Asosiasi Pertambangan Indonesia atau Indonesian Mining Association (IMA) berharap pemerintah dapat memaksimalkan potensi batu bara sembari mengupayakan pensiun dini pembangkit listrik tenaga uap (PLTU).
Pelaksana Tugas (Plt) Direktur Eksekutif IMA, Djoko Widajatno, menyebut batu bara bakal menjadi sumber energi primer sekalipun pemerintah menargetkan Net Zero Emission (NZE) atau nol emisi karbon pada 2060.
"Batu bara akan tetap eksis dengan bantuan teknologi yang menghasilkan energi bersih tanpa meninggalkan energi fosil," ujarnya dalam Webminar Bedah Buku Tambang Transformatif oleh Direktorat Jenderal Mineral dan Batu Bara pada Senin (26/9).

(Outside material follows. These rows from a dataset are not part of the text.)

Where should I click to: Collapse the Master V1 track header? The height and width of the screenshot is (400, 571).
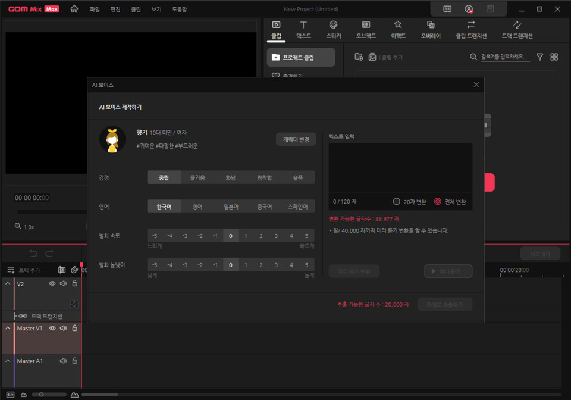click(8, 328)
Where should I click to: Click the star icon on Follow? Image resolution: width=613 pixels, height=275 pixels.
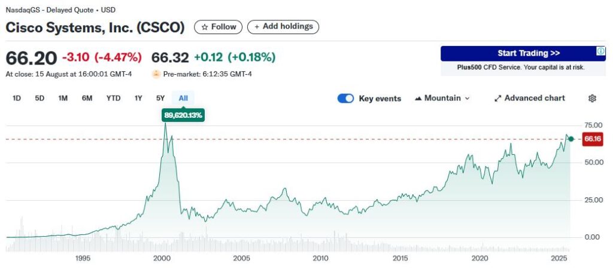point(205,27)

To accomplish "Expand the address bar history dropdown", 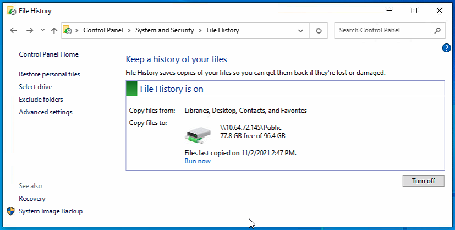I will pyautogui.click(x=300, y=31).
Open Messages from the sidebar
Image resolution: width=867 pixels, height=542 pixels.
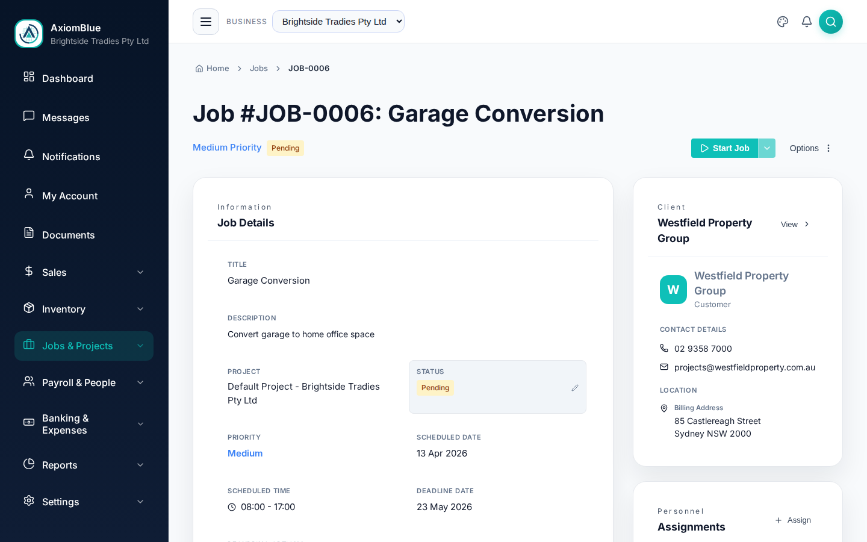point(66,117)
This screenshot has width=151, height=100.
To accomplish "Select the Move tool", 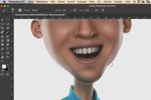I will (3, 20).
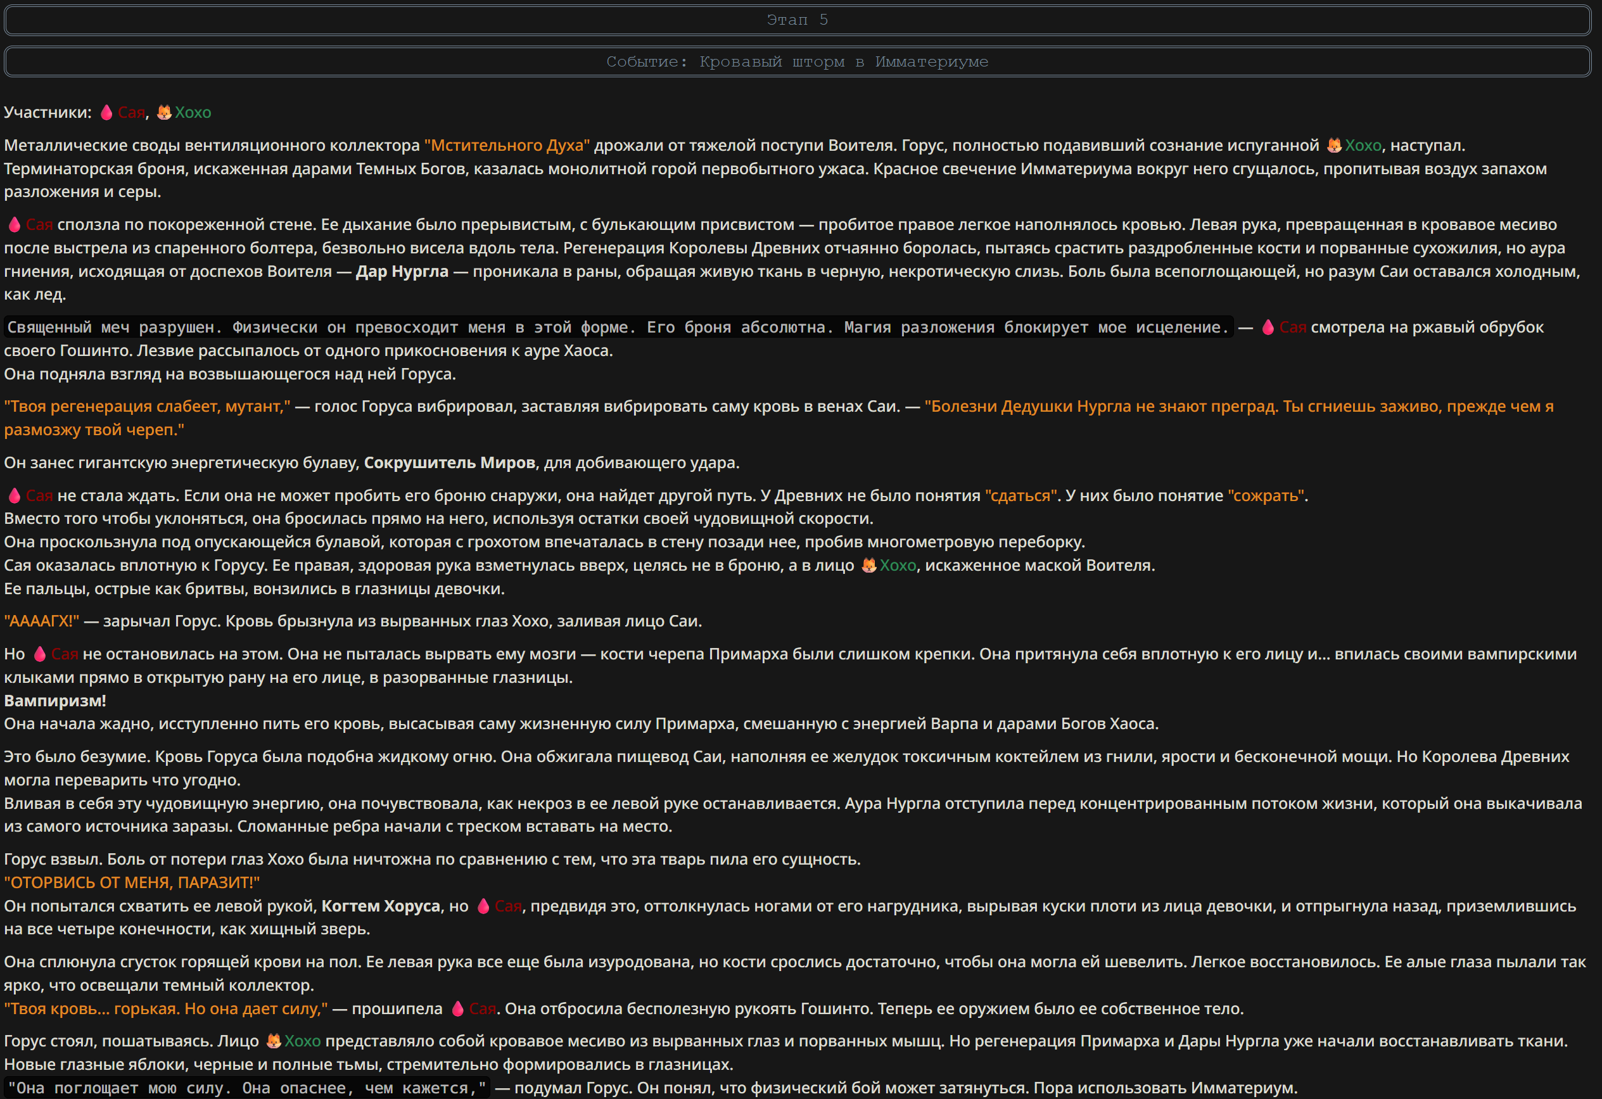Screen dimensions: 1602x1099
Task: Open the Этап 5 header bar
Action: pos(798,20)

Selain menggunakan teknologi penangkapan, pemanfaatan dan penyimpanan karbon atau carbon capture, utilizaton and storage (CCUS) untuk mengurangi emisi karbon yang dihasilkan PLTU, eksistensi batu bara dalam bauran energi di Indonesia bisa dikembangkan melalui ekspansi teknologi gasifikasi.
"Teknologi akan menjawab ini. Ini tantangan bagi teman-teman yang sedang meneliti. Bukan hanya dengan menggunakan CCUS tapi juga hilirisasi batu bara untuk mengurangi gas efek rumah kaca dan emisi CO2," kata Djoko.
Industri pertambangan telah berkontribusi terhadap pendapatan negara dalam APBN. Menurutnya, setidaknya 37% penghasilan perusahaan pertambangan telah disetorkan ke negara dalam bentuk royalti maupun pajak.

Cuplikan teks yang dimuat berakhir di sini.